そこで私が、いつも何時に就寝して、何時に起床しているのか尋ねたところ、「夜10時に寝て、朝は6時に起きる」とのこと。寝床にいる時間が合計8時間になり、これが眠れない一番の原因になっていることがわかりました。

必要な睡眠時間は、加齢とともに短くなっていくのが普通です。現役時代は睡眠を削ってがんばって働いてきたので、時間に余裕ができたら存分に眠りたいと思っている人は多いのですが、残念ながら、その頃には長く眠れなくなっています。

睡眠改善指導を行う場合、睡眠日誌をつけてもらい、「実際に眠っている時間+30分」だけ、寝床にいるように指導するのが基本です。寝床に長くいすぎて睡眠が浅くなっているのを、短く圧縮することによって、眠りが深くなり、熟眠感が高まります。これを専門用語で、「睡眠圧をかける」と言います。

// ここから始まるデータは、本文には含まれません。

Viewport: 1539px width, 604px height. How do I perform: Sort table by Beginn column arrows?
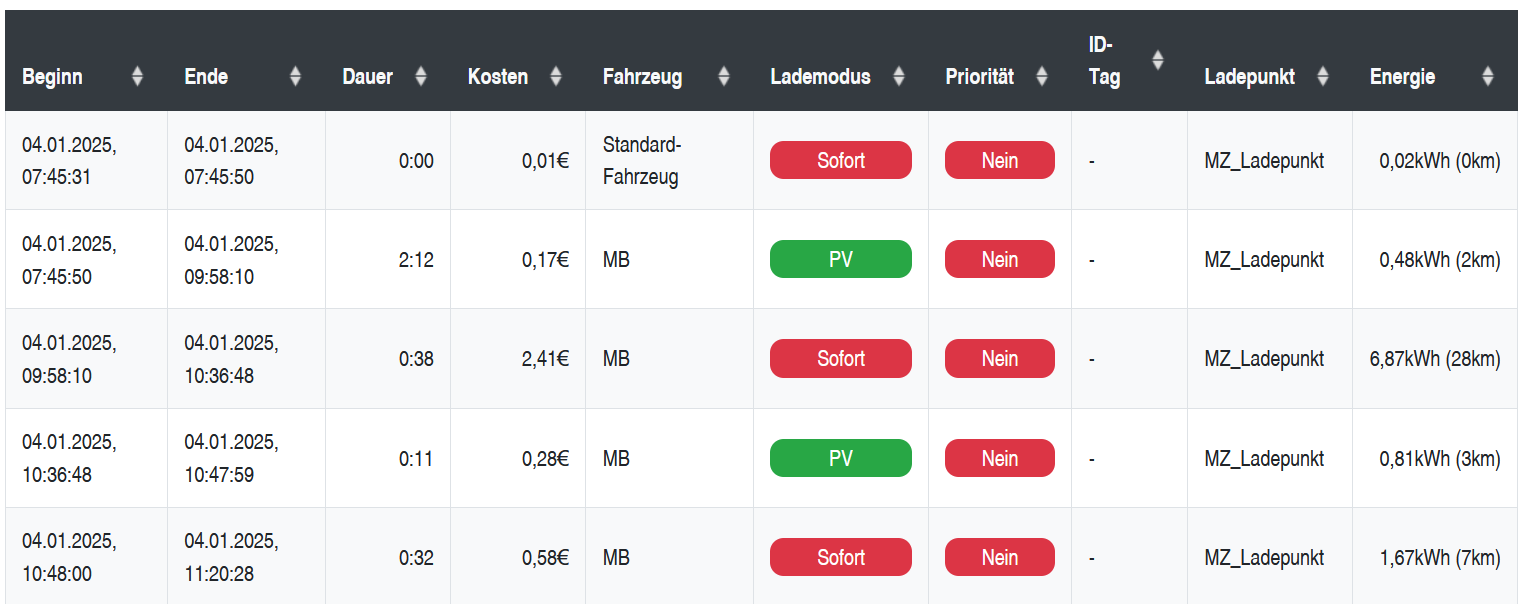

そして、ある程度眠れるようになった実感を持てたら、寝床にいる時間を30分ずつ長くしていき、ちょうどいい睡眠時間のところで固定します。 「寝床にいる時間が長すぎて眠れない」、とても単純なことですが、高齢者には意外と盲点になっているケースが多いのです。

逆の盲点は、「5秒で眠れる」と豪語して、熟睡していると思い込んでいる人たち。健康な睡眠は、入眠に10~20分かかるのが普通で、5秒で眠れるというのは、眠りに飢えている証拠。これを“睡眠不足症候群”といって、本人に自覚がないのが問題です。慢性的な日中の眠気や強い疲労感は、睡眠不足が原因であることが多いのです。

4時間半の睡眠が5日間続くと、うつ症状に近い脳機能低下が起こることもわかっています。つまり、不安感が強くなったり、ものごとをネガティブに捕えがちになるのです。これではパフォーマンスが下がるため、さらに時間がなくなって睡眠がとれなくなります。

睡眠不足は人間関係にも悪影響を及ぼします。ついイライラして、パートナーに八つ当たりしたことはありませんか?睡眠不足になると、カップルはけんかしやすく、なかなか仲直りができないという報告もあります。最近仕事でミスが多い、体調が悪い、周囲に当たってしまう、そんな心当たりがある人は、睡眠の優先度を上げてみてください。何はともあれ、まず眠りましょう!

体が軽く、気持ちは明るく、ひやめきやアイディアがあふれ、人にやさしくなれる。ただ眠るだけで、そんな自分になれたら、素晴らしいとと思いませんか。その可能性を秘めているのが睡眠です。睡眠不足症候群の人は、ぜひ今日からしっかり眠って人生を好転させましょう!!